* [Your instructions]: Restate the whole of the data below word for word, skipping the images.

* [Extracted entries]:

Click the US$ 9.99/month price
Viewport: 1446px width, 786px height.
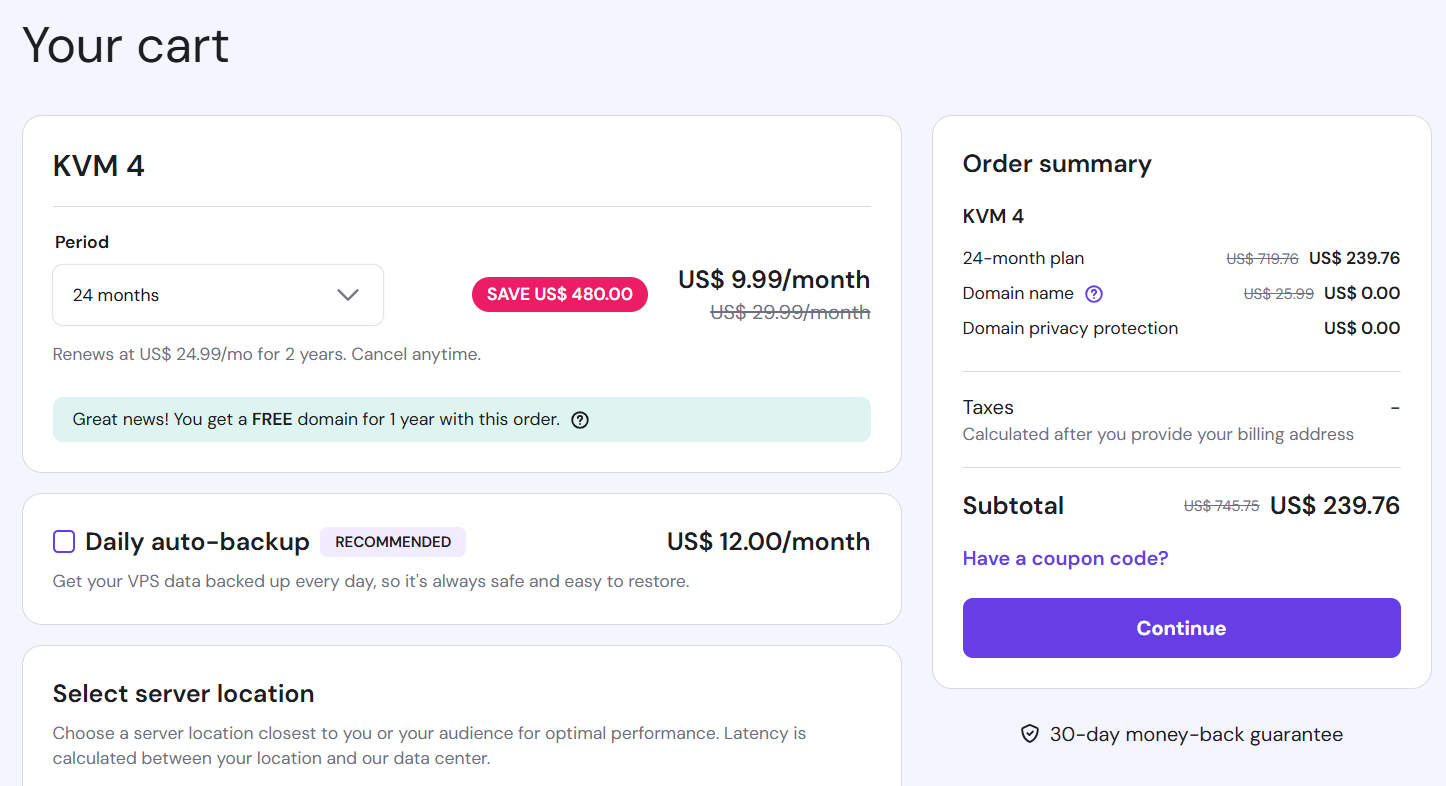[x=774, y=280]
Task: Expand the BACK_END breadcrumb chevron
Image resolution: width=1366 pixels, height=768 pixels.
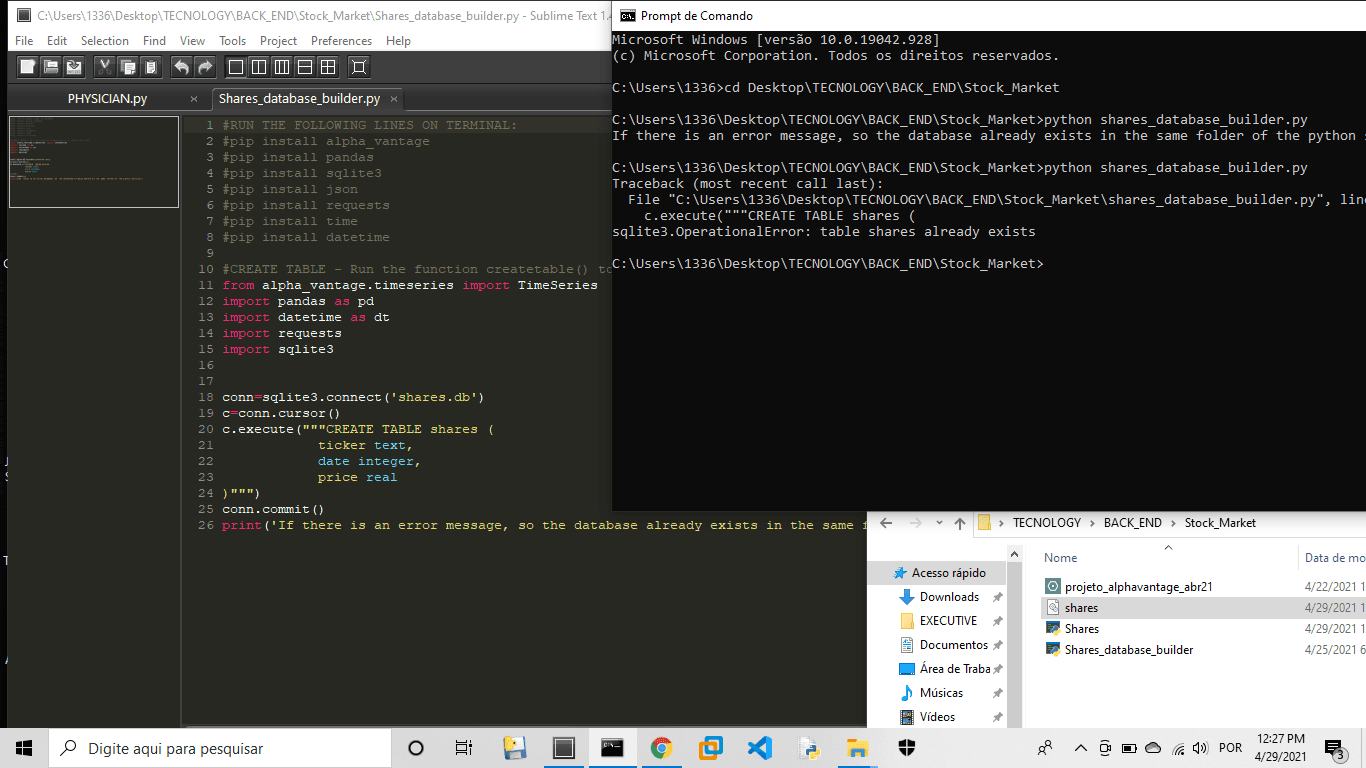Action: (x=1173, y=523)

* [Task answer]:
Click the US$ 9.99/month price
Viewport: 1446px width, 786px height.
[x=774, y=280]
Task: Expand the BACK_END breadcrumb chevron
Image resolution: width=1366 pixels, height=768 pixels.
Action: (x=1173, y=523)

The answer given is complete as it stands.